### What you should do
The records below need to come back exactly as they are, pictures omitted.

========

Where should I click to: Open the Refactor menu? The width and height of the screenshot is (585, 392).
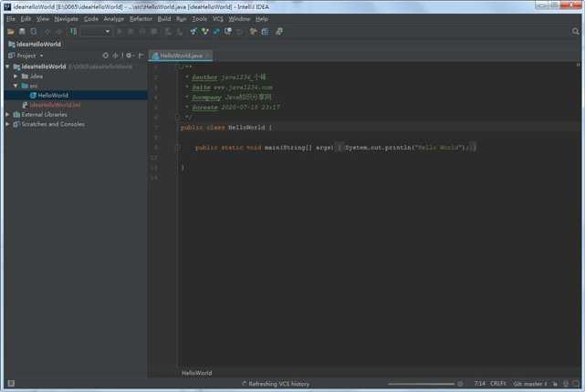[x=141, y=18]
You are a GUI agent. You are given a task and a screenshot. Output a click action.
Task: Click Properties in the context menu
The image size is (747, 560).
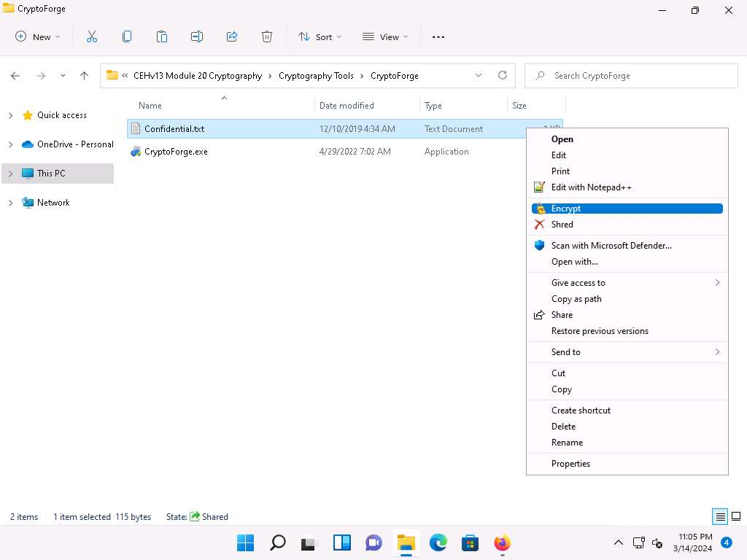point(570,464)
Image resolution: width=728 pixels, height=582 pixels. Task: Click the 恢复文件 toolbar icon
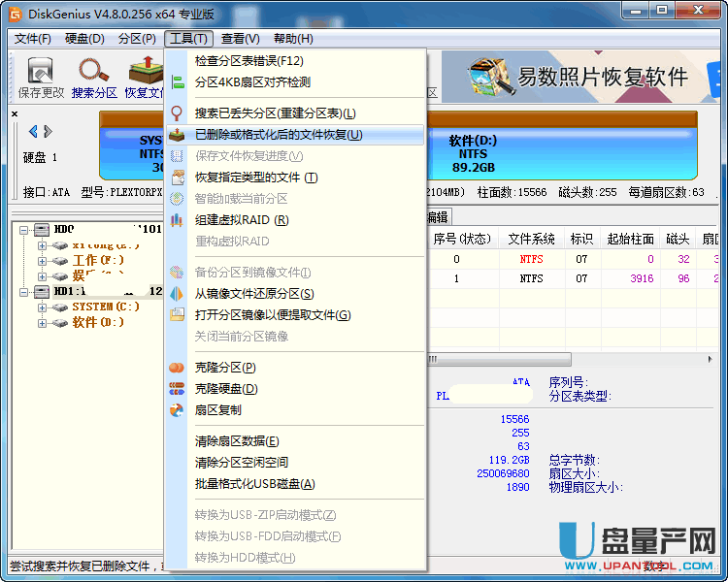(145, 76)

========

### The answer
Where should I click to: Open the Refactor menu? The width and height of the screenshot is (585, 392).
[x=141, y=18]
You are a GUI agent. You are given a task and a screenshot. Output a click action.
Task: Click Properties in the context menu
The image size is (747, 560).
point(570,464)
Image resolution: width=728 pixels, height=582 pixels. Task: Click the 恢复文件 toolbar icon
(145, 76)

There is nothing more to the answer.